• EXTRAIT DU TEXTE
_ _ _

Iron Maik, ce héros

On termine nos pérégrinations germaniques hebdomadaires par l’affiche qui faisait rêver toute l’Europe du football ce week-end : Sportgemeinde Eintracht Frankfurt gegen Verein für Leibesübungen Bochum Eintausend acht hundert achtundvierzig.

Même si son patronyme a désormais été vendu au commerce (c’est le cas de le dire), le Waldstadion de Francfort portait bien son nom originel car il est véritablement entouré d’une forêt. Du coup, l’arrivée dans l’antre de l’Eintracht est assez étrange car, entre le parking et le stade, il y a une bonne vingtaine de minutes de marche au milieu d’une forêt très dense. «On croirait arriver à un Giron», me glisse mon camarade de route du week-end. Vu que j’ai des références un peu plus sportives, cela me fait plutôt penser, nonobstant le vacarme ininterrompu des avions qui se succèdent à un rythme effréné en direction du gigantesque aéroport voisin, à l’arrivée au Schoren de Langenthal. A cette différence près qu’à la sortie du bois, on découvre non pas un hangar délabré de 4’000 places mais une arène ultramoderne de 51’500 places. Même si cet Eintracht – Bochum n’a pas attiré la grande foule, Francfort reste l’une des bonnes adresses de la Bundesliga niveau ambiance. Et rayon bière aussi, même si en l’occurrence on fait l’impasse sur la fameuse Licher, conduite du retour oblige.

11 matchs, 3 entraîneurs !

Francfort réalise un début de saison tout à fait honorable, peut-être même légèrement supérieur aux attentes, malgré une certaine difficulté à capitaliser des victoires à domicile. La venue du modeste Bochum en Hesse constitue une occasion rêvée pour empocher trois nouveaux points et s’éloigner de la zone dangereuse. Car Bochum n’est guère fringant en ce début de championnat ; cité chaque saison parmi les principaux candidats à la relégation, le petit club de la Ruhr avait l’habitude de réaliser des miracles pour s’en sortir. Mais ça se passe moins bien dans cet exercice 09-10 : on ne retrouve pas vraiment cette solidarité et cette organisation qui ont souvent permis au VfL de bousculer les ténors de la Bundesliga et les joueurs-clés de l’équipe, comme le Slovaque Sestak ou le Camerounais Epalle, paraissent loin de leur meilleur niveau. Du coup, lors de cette 11e journée, Bochum inaugure déjà son troisième entraîneur de la saison, après le Suisse Marcel Koller (viré après 6 matchs) et l’intérimaire Frank Heinemann. Le nouvel élu s’appelle Heiko Herrlich, champion d’Europe et du Monde avec Dortmund en 1997 (ça fait toujours plaisir de rappeler l’une des pages les plus glorieuses de l’histoire du foot). Pour sa première expérience d’entraîneur au plus niveau, l’ancien attaquant n’aura guère le temps de faire ses gammes car la situation du VfL Bochum est déjà critique.

_ _ _

• DONNÉES FOURNIES
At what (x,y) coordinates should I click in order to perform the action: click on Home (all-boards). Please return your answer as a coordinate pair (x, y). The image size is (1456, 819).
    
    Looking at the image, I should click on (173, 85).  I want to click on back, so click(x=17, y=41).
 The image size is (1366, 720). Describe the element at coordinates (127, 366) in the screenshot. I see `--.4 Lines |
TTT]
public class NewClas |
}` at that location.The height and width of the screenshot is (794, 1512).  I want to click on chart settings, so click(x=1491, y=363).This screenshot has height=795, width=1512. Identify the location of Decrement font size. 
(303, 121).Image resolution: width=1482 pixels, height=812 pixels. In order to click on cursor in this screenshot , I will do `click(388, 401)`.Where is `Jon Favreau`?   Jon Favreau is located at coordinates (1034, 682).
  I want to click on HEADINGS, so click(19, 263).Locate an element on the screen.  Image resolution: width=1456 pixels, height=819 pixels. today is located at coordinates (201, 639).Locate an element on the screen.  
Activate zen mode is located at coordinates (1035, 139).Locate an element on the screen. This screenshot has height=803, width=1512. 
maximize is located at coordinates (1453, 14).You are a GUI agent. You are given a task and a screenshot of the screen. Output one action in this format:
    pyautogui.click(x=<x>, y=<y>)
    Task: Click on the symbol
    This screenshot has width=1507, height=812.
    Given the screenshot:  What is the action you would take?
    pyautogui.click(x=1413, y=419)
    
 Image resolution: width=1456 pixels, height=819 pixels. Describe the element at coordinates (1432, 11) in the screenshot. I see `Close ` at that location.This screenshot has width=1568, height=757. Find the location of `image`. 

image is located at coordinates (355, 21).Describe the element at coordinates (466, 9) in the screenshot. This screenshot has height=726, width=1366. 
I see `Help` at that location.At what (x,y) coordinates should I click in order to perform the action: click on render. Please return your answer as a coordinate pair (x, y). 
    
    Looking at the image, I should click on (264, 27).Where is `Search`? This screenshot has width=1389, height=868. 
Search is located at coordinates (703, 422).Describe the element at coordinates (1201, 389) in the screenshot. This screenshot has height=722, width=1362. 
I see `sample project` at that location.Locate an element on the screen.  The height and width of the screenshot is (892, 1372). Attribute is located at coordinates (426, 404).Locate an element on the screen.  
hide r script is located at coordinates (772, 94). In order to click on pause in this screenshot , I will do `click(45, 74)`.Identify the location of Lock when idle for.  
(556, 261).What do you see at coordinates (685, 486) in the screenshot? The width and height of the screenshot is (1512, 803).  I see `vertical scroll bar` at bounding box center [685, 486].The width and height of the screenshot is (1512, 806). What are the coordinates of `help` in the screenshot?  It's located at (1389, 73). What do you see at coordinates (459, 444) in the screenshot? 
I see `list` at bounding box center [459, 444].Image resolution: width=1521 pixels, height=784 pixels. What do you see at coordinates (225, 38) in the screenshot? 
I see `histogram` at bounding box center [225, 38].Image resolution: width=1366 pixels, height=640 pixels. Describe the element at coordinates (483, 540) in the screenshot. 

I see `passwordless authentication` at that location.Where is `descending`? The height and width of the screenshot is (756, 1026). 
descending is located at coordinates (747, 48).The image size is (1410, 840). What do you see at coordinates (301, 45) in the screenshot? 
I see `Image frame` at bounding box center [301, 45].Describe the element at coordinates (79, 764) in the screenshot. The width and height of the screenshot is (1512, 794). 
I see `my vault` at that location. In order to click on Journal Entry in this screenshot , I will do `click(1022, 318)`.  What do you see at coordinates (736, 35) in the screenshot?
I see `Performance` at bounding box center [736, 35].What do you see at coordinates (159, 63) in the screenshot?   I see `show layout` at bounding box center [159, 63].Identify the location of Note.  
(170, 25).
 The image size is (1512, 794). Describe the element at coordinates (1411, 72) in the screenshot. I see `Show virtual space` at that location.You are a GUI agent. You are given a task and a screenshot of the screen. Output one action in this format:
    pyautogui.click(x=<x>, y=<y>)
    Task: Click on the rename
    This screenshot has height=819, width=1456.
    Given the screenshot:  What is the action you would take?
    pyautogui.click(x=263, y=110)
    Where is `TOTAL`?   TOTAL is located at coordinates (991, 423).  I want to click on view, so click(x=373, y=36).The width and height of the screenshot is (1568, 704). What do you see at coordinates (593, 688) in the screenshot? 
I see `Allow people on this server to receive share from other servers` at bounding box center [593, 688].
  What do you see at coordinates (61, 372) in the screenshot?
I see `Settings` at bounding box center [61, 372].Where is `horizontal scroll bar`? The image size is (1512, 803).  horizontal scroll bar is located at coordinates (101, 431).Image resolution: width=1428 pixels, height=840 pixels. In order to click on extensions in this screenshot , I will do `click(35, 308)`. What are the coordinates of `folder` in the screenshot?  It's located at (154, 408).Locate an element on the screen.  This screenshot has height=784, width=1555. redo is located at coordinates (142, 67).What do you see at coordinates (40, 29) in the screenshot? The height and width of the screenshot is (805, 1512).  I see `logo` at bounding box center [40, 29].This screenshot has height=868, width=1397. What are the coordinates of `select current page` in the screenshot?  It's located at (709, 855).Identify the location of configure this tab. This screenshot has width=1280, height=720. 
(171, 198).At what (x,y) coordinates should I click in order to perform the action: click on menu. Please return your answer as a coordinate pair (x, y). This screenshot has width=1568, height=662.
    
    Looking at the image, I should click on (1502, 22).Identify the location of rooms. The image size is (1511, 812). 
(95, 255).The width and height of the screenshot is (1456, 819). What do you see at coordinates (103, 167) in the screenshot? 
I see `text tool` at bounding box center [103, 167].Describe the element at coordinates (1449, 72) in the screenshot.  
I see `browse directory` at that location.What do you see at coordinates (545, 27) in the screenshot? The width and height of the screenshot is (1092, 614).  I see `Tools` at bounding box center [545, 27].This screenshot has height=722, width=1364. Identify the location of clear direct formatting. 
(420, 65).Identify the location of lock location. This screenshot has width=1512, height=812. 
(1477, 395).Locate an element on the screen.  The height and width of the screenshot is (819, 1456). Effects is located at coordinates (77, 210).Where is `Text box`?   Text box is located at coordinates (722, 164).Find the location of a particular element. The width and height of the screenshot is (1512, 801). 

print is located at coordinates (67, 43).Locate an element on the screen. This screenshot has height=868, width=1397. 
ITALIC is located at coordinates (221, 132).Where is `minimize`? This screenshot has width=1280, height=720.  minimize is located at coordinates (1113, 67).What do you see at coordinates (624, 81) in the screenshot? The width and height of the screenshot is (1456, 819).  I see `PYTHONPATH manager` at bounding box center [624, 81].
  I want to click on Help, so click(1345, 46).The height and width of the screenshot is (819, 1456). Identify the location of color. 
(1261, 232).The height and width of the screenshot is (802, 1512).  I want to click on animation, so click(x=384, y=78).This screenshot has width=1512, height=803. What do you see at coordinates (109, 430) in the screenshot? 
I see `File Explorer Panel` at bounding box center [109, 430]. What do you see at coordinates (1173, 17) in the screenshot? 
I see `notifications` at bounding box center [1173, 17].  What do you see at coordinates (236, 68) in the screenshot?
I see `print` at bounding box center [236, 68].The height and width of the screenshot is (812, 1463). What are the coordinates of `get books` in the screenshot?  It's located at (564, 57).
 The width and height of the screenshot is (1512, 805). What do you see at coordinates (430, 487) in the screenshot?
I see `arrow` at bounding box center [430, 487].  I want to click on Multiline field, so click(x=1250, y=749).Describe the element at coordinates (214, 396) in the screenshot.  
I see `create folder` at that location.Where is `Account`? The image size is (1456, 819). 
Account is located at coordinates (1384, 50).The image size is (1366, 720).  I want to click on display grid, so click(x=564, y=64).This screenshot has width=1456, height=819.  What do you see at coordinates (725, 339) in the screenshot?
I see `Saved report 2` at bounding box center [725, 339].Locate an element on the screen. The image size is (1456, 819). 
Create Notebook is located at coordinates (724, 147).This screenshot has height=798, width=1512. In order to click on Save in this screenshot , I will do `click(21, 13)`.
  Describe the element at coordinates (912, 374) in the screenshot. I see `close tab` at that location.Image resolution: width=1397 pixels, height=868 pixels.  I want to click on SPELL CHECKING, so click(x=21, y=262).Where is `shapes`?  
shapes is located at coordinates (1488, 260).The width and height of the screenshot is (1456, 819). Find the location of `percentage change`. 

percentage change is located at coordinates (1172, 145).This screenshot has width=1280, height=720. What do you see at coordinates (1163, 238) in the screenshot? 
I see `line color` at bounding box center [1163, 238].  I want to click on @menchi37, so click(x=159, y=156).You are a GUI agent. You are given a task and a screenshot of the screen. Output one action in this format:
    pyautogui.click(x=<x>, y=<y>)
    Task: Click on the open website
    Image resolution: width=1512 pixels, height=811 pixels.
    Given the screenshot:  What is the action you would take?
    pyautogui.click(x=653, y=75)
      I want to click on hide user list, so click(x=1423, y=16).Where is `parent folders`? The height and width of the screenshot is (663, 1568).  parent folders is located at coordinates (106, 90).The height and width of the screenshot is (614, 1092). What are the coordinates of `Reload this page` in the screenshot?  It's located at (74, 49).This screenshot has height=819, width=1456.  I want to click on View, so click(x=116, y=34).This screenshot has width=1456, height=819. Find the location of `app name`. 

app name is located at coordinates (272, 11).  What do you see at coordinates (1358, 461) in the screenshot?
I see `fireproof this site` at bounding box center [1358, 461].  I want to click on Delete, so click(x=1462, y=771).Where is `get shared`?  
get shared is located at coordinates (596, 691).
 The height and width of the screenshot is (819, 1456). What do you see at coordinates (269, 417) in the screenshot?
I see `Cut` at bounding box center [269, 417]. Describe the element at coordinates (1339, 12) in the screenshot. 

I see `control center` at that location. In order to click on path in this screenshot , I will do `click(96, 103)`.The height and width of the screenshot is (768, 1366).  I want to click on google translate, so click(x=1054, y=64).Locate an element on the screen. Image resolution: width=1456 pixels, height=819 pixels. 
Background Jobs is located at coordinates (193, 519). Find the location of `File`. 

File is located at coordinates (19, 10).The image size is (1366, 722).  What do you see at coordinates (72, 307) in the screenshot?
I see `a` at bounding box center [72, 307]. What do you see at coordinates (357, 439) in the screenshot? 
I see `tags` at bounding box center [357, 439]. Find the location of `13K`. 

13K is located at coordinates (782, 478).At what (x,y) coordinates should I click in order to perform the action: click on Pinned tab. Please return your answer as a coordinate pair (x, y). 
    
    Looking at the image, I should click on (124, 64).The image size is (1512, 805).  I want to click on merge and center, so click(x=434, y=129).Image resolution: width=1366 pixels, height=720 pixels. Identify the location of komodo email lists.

_ _ _

• CONSIGNE
Pouvez-vous extraire à l'identique, dans le récit du match Francfort–Bochum, le passage compris entre « On termine nos » et « acht hundert achtundvierzig. », ces deux bornes incluses ?

• RÉPONSE ATTENDUE
On termine nos pérégrinations germaniques hebdomadaires par l’affiche qui faisait rêver toute l’Europe du football ce week-end : Sportgemeinde Eintracht Frankfurt gegen Verein für Leibesübungen Bochum Eintausend acht hundert achtundvierzig.